The fissure takes a very sudden turn just above the bridge, according to the course of the stream, so that when you stand below, and look under the arch, the view is intercepted at the distance of about fifty yards from the bridge. Mr. Jefferson’s statement, in his Notes, that the fissure continues strait, terminating with a pleasing view of the North Mountains, is quite erroneous.
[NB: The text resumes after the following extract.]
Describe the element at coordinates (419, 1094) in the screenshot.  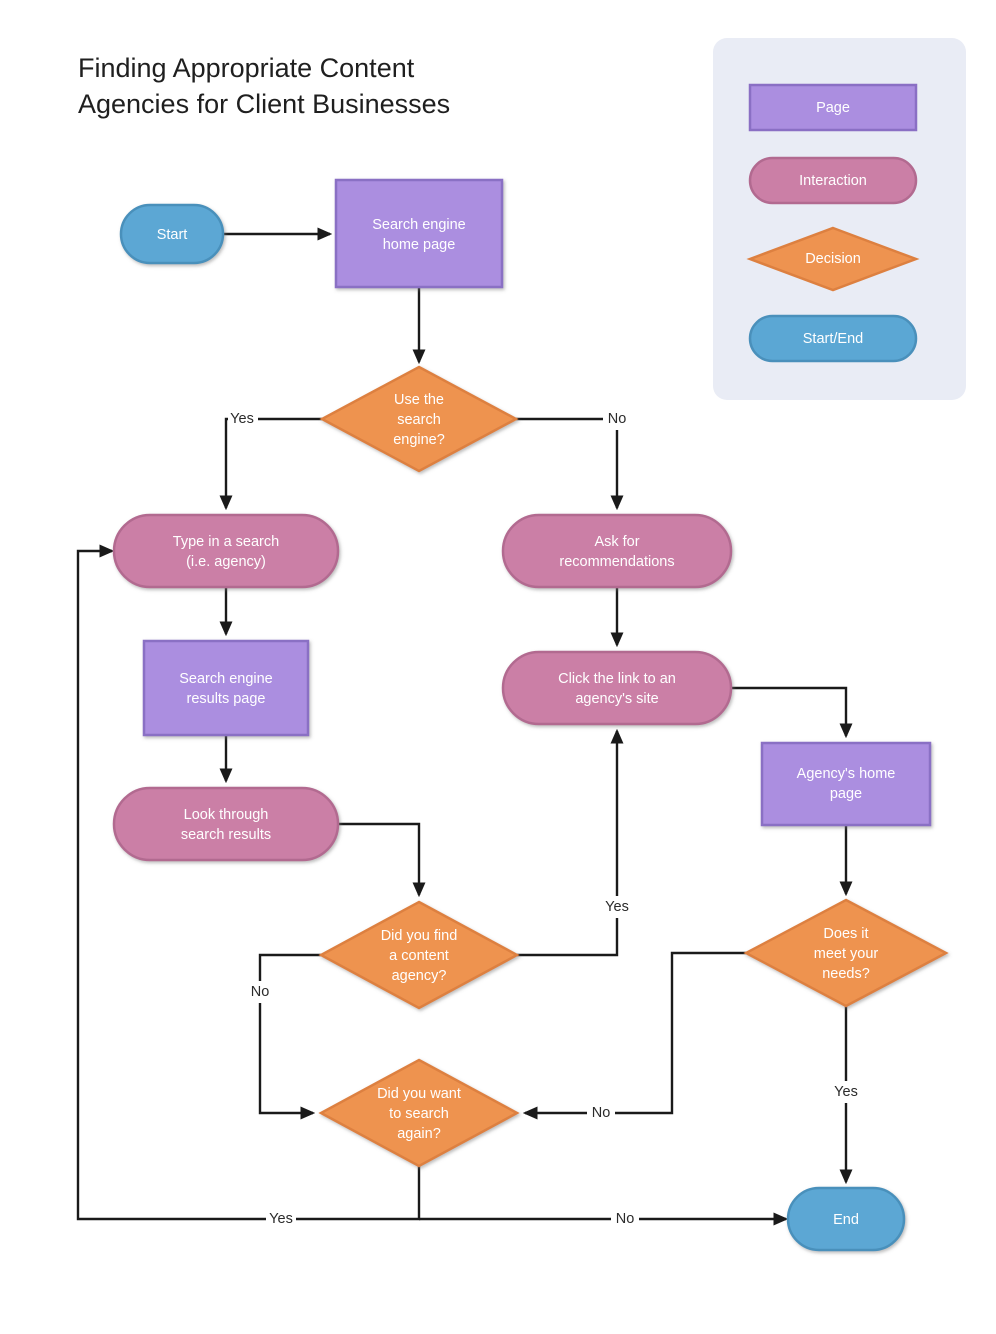
I see `node-search-again-label-1: Did you want` at that location.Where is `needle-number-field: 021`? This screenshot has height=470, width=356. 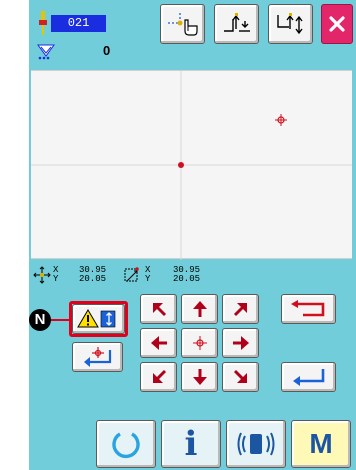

The sides of the chasm are thickly covered in every part with trees, excepting where the huge rocks of limestone appear.
[Sidenote: MADDISON’S CAVE.]
Besides this view from below, the bridge is seen to very great advantage from a pinnacle of rocks, about fifty feet below the top of the fissure; for here not only the arch is seen in all its beauty, but the spectator is impressed in the most forcible manner with ideas of its grandeur, from being enabled at the same time to look down into the profound gulph over which it passes.
About fifty miles to the northward of the Rock Bridge, and also behind the Blue Mountains, there is another very remarkable natural curiosity; this is a large cavern, known in the neighbourhood by the name of Maddison’s Cave. It is in the heart of a mountain, about two hundred feet high, and which is so deep on one side, that a person standing on the top of it, might easily throw a pebble into the river, which flows round the base; the opposite side of it is, however, very easy of ascent, and on this side the path leading to the cavern runs, excepting for the last twenty yards, when it suddenly turns along the steep part of the mountain, which is extremely rugged, and covered with immense rocks and trees from top to bottom. The mouth of the cavern, on this steep side, about two thirds of the way up, is guarded by a huge pendent stone, which seems ready to drop every instant, and it is hardly possible to stoop under it, without reflecting with a certain degree of awe, that were it to drop, nothing could save you from perishing within the dreary walls of that mansion to which it affords an entrance.
Preparatory to entering, the guide, whom I had procured from a neighbouring house, lighted the ends of three or four splinters of pitch pine, a large bundle of which he had brought with him: they burn out very fast, but while they last are most excellent torches. The fire he brought along with him, by means of a bit of green hiccory wood, which, when once lighted, will burn slowly without any blaze till the whole is consumed.